On this website, we write a lot about the disproportionate health burdens affecting people of color. Whites continue to have a longer life expectancy than blacks in America, who die from heart disease, cancer, diabetes and murder at higher rates. Racism is itself a health risk. Lower incomes, less education and living in a poor neighborhood are also linked to premature death in this country; again, these factors weigh disproportionately on people of color.
By many measures, white people in America are healthier. But not every measure. Hispanics in the U.S. actually live longer than either whites or blacks—despite having lower average levels of education and income, two commonly cited social determinants of health. Public health experts theorize that immigration patterns, strong social support and less smoking in Hispanic communities could help explain their longevity.
And there’s one public health risk that weighs disproportionately on white men: suicide.
Two Princeton economists last week reported a disturbing finding: Death rates among middle-aged white men have been rising. This is at odds with longstanding trends for longer lives among every other racial group, and in other rich countries. At the root of the increase are a rise in suicides in this group, as well as deaths related to substance abuse and addiction.
Here in Colorado, white men older than 65 face the greatest risk of suicide of any group; in 2014, they took their own lives at nearly three times the state average, according to data provided to The Trust by the Colorado Department of Public Health and Environment. Of the 177 elderly Coloradans who lost their lives to suicide last year, 94 percent were non-Hispanic white and most were men. None were African American.
The disparities are also stark among middle-aged Coloradans. White men between the ages of 25 and 44 have a suicide rate that’s nearly twice as high as black, Latino or Asian men. White men between the ages of 45 and 64 took their own lives at nearly three times the rate of Latino men, and almost five times the rate of black men.
So what’s going on with white men?
Jarrod Hindman manages the suicide prevention unit at the Colorado Department of Public Health and Environment. His office has been actively working to stem a growing suicide rate in Colorado, notably through an effort called Man Therapy. Man Therapy is a rare public health effort that can take a joke. Dr. Rich Mahogany (get it?) leads men through quizzes related to their mental health, and guides them to resources for wellness and treatment.
Hindman says men face hurdles on a number of fronts that make it harder for them to seek help when they need it.
“Most men are still pretty resistant to accessing traditional mental health services,” says Hindman. “Some of it is how we socialize boys to become men, [leading to their] delaying accessing services until it’s at the crisis point.”
Men also face heavier general health burdens than women do, suffering at higher rates from heart disease, diabetes, even homicide. That can contribute to their stress.
And then there’s the question of method: Suicides in Colorado are largely gun deaths, and men are more likely to choose this brutally effective means than women.
But, says Hindman, none of that explains why the white male suicide rate is higher than other groups.
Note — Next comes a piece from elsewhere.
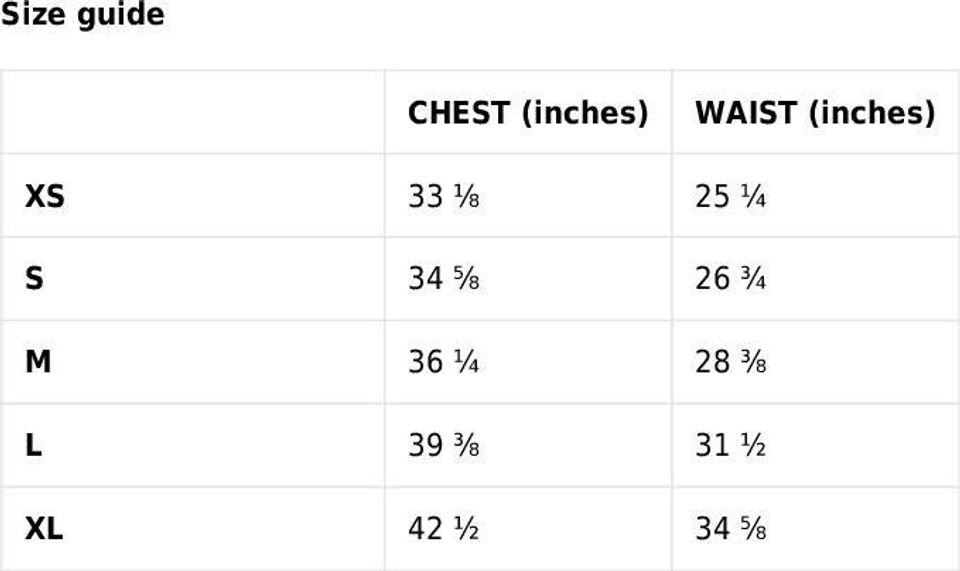
Task: Select the XS size row label
Action: click(45, 197)
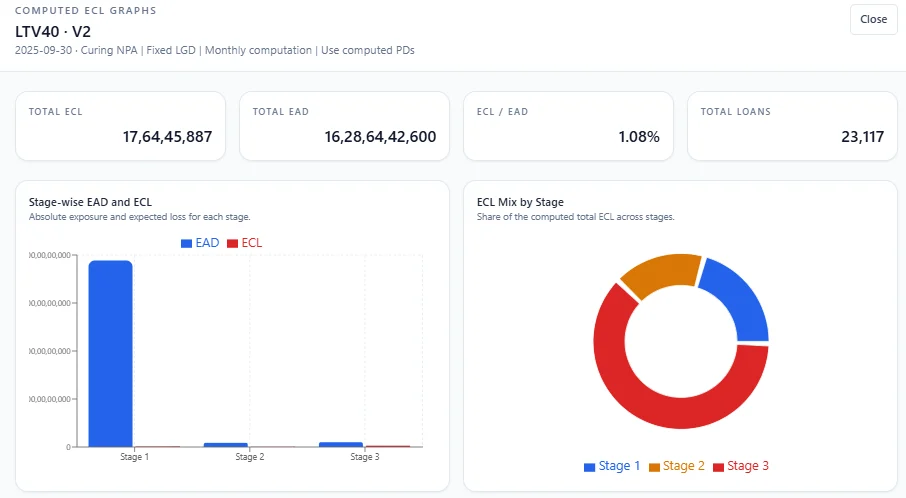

“That’s one I absolutely can’t figure out,” he says.
Hindman speculates that it might have something to do with a sense of loss among white men whose status and privilege were once unchallenged, and who now compete with women in an increasingly diverse workforce.
Perhaps a better question is what’s protecting men in other ethnic groups, who face the same economic and health hurdles as white men—and more.
Sharon Bailey, PhD, is an activist with the Colorado Black Round Table, which convened in response to deteriorating economic and educational conditions among blacks and Latinos in Colorado. She says African Americans sometimes face even higher hurdles than whites in getting help for mental illness. Stigma is strong, and access is spotty.
“There’s a piece of it where, we don’t seek mental health support,” says Bailey, “and oftentimes it’s not out there for us.”
But Bailey says there are also strong sources of strength within the African American community that have developed as protective factors across a history plagued with adversity.
“I think our churches, I think families have really been a source of support,” she says, “for folks in our community who have had to experience hopelessness over many, many decades, starting from slavery.”
Women in particular have fostered this kind of resilience in some black communities, she says.
“There’s this myth of a strong black woman,” says Bailey. “Where that comes from is we’re able to reach out and help each other through crises.”
But these sources of strength are fragile, and there are signs that they may be eroding. In May, for the first time, national researchers found a group of blacks whose suicide rate had risen above those of whites: children. Across the U.S., suicide among black children, ages 5 to 11, rose steeply in the two decades ending in 2012.
“It depends on the situation, the family and the community, but I think we’re losing the historical community glue that we had,” says Bailey. “That extended family of support seems to have fallen off over time, particularly in the last few decades.”
Amid these threats to traditional supports, efforts to decrease stigma and increase access to mental health care will take on growing importance for black communities, says Bailey.
Just as important are building an educational system and economic opportunities that deliver rewards for hard work. That goes for people across all racial and ethnic lines who have suffered through a rocky economy in recent years to the detriment of their mental health. “Black, white or brown,” says Bailey, “We’re beginning to see the repercussions of that.”
Building these systems is long-term work. In the short term, Coloradans can get help for themselves or their family and friends by calling Colorado Crisis Services at 1-844-493-TALK (8255).